## ABOUT THIS TASK
Your answer should be the lines below from the one holding "The width and height of the screenshot is (1258, 793)." through the one holding "Click the 创建 create button", copied exactly and with nothing else.

-=-=-

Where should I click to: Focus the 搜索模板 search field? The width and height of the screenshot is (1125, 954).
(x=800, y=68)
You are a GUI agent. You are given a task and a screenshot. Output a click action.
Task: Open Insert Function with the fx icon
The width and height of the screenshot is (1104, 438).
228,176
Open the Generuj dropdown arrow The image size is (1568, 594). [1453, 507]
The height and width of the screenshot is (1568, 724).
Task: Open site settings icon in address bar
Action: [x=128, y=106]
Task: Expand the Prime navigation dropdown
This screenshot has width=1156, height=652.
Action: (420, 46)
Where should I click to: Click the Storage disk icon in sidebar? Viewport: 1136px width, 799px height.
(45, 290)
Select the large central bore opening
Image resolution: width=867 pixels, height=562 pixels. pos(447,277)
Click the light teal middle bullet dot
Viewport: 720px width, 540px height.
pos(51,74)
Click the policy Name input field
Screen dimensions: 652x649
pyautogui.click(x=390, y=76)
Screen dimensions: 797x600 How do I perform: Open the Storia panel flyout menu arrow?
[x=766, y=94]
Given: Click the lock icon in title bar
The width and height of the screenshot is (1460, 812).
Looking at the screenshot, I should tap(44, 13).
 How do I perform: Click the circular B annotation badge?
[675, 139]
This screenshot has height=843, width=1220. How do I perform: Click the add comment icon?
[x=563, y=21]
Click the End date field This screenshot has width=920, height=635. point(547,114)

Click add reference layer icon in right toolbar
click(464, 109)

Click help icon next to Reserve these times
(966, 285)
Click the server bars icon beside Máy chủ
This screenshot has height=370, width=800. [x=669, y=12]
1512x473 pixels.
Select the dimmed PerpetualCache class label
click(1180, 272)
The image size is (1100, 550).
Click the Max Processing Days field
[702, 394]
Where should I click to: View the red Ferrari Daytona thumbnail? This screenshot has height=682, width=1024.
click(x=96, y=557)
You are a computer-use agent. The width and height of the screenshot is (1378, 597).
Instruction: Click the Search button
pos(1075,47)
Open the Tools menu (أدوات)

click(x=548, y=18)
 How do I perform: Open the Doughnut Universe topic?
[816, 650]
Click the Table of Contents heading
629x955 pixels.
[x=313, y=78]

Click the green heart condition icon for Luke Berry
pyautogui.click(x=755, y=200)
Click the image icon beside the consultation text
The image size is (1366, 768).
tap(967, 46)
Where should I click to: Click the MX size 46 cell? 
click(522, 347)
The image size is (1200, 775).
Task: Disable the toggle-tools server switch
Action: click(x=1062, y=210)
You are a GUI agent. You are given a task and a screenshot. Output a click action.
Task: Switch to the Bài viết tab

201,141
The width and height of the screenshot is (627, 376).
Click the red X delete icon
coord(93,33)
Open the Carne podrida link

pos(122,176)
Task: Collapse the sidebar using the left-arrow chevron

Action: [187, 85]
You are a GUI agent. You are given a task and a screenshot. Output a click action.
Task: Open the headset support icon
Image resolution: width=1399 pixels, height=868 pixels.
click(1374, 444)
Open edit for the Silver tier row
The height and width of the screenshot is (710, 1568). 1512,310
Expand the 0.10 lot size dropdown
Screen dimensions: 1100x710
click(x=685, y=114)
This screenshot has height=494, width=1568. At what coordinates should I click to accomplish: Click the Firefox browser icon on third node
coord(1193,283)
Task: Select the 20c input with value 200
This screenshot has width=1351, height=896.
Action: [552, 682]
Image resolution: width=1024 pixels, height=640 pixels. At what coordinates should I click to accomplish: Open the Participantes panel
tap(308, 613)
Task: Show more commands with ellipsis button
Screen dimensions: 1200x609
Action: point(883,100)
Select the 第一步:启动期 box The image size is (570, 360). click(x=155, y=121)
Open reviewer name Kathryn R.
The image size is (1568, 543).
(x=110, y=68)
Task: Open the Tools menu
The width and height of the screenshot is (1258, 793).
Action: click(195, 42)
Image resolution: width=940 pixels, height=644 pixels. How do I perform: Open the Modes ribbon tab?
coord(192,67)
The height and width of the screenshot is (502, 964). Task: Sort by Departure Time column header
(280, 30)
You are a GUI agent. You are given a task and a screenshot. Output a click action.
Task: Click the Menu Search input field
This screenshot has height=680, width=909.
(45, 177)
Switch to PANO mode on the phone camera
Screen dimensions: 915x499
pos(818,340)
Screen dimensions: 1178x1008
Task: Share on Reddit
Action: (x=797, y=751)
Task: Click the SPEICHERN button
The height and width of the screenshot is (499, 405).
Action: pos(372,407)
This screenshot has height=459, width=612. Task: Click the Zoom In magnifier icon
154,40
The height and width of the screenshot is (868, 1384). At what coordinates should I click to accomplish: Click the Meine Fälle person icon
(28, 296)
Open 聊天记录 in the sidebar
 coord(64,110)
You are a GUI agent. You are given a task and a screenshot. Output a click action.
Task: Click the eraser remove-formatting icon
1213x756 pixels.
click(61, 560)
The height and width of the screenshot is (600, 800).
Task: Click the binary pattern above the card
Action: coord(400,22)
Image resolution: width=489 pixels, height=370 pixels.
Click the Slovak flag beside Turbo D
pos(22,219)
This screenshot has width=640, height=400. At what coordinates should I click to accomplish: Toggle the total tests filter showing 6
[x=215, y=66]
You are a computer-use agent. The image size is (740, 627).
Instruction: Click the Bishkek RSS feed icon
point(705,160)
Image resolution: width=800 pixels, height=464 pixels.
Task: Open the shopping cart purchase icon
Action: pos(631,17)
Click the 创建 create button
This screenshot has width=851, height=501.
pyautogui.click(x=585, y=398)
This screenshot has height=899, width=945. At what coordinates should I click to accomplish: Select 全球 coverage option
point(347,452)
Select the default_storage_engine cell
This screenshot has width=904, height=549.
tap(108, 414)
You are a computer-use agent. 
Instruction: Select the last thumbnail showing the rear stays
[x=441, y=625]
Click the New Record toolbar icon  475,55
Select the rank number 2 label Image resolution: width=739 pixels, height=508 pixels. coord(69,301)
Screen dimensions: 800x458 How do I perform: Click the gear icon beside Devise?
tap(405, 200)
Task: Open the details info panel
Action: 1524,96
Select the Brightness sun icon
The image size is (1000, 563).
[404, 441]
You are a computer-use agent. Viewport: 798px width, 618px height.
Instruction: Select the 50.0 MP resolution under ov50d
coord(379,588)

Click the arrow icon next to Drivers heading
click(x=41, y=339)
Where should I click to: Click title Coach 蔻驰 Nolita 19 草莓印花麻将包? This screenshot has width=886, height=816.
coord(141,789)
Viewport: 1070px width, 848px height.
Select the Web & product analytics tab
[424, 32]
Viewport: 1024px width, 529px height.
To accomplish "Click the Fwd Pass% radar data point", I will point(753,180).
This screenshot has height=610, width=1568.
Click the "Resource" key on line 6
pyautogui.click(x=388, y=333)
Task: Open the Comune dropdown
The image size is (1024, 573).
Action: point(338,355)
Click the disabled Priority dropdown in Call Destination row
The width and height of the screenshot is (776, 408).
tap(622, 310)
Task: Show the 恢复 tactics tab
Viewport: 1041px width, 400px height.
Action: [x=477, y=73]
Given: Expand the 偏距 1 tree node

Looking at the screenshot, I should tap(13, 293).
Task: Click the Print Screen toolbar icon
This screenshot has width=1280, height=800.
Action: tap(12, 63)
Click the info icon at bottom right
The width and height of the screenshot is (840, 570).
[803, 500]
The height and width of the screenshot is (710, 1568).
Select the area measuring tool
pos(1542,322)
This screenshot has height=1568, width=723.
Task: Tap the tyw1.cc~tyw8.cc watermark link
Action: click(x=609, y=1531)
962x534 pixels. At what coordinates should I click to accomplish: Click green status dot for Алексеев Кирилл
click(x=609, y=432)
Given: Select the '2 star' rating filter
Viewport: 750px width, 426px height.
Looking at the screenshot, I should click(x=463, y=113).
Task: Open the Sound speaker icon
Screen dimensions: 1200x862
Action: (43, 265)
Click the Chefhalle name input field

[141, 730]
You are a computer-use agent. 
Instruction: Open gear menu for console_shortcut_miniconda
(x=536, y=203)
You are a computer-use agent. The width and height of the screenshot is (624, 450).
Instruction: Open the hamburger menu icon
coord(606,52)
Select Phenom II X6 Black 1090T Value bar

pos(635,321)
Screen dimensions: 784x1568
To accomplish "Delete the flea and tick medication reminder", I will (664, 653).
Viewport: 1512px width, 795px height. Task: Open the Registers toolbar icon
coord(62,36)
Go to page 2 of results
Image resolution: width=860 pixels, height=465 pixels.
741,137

-=-=-

## EXERCISE OUTPUT
The width and height of the screenshot is (1258, 793).
Action: click(195, 42)
Image resolution: width=940 pixels, height=644 pixels. How do I perform: Open the Modes ribbon tab?
coord(192,67)
The height and width of the screenshot is (502, 964). Task: Sort by Departure Time column header
(280, 30)
You are a GUI agent. You are given a task and a screenshot. Output a click action.
Task: Click the Menu Search input field
This screenshot has height=680, width=909.
(45, 177)
Switch to PANO mode on the phone camera
Screen dimensions: 915x499
pos(818,340)
Screen dimensions: 1178x1008
Task: Share on Reddit
Action: (x=797, y=751)
Task: Click the SPEICHERN button
The height and width of the screenshot is (499, 405).
Action: pos(372,407)
This screenshot has height=459, width=612. Task: Click the Zoom In magnifier icon
154,40
The height and width of the screenshot is (868, 1384). At what coordinates should I click to accomplish: Click the Meine Fälle person icon
(28, 296)
Open 聊天记录 in the sidebar
 coord(64,110)
You are a GUI agent. You are given a task and a screenshot. Output a click action.
Task: Click the eraser remove-formatting icon
1213x756 pixels.
click(61, 560)
The height and width of the screenshot is (600, 800).
Task: Click the binary pattern above the card
Action: coord(400,22)
Image resolution: width=489 pixels, height=370 pixels.
Click the Slovak flag beside Turbo D
pos(22,219)
This screenshot has width=640, height=400. At what coordinates should I click to accomplish: Toggle the total tests filter showing 6
[x=215, y=66]
You are a computer-use agent. The image size is (740, 627).
Instruction: Click the Bishkek RSS feed icon
point(705,160)
Image resolution: width=800 pixels, height=464 pixels.
Task: Open the shopping cart purchase icon
Action: pos(631,17)
Click the 创建 create button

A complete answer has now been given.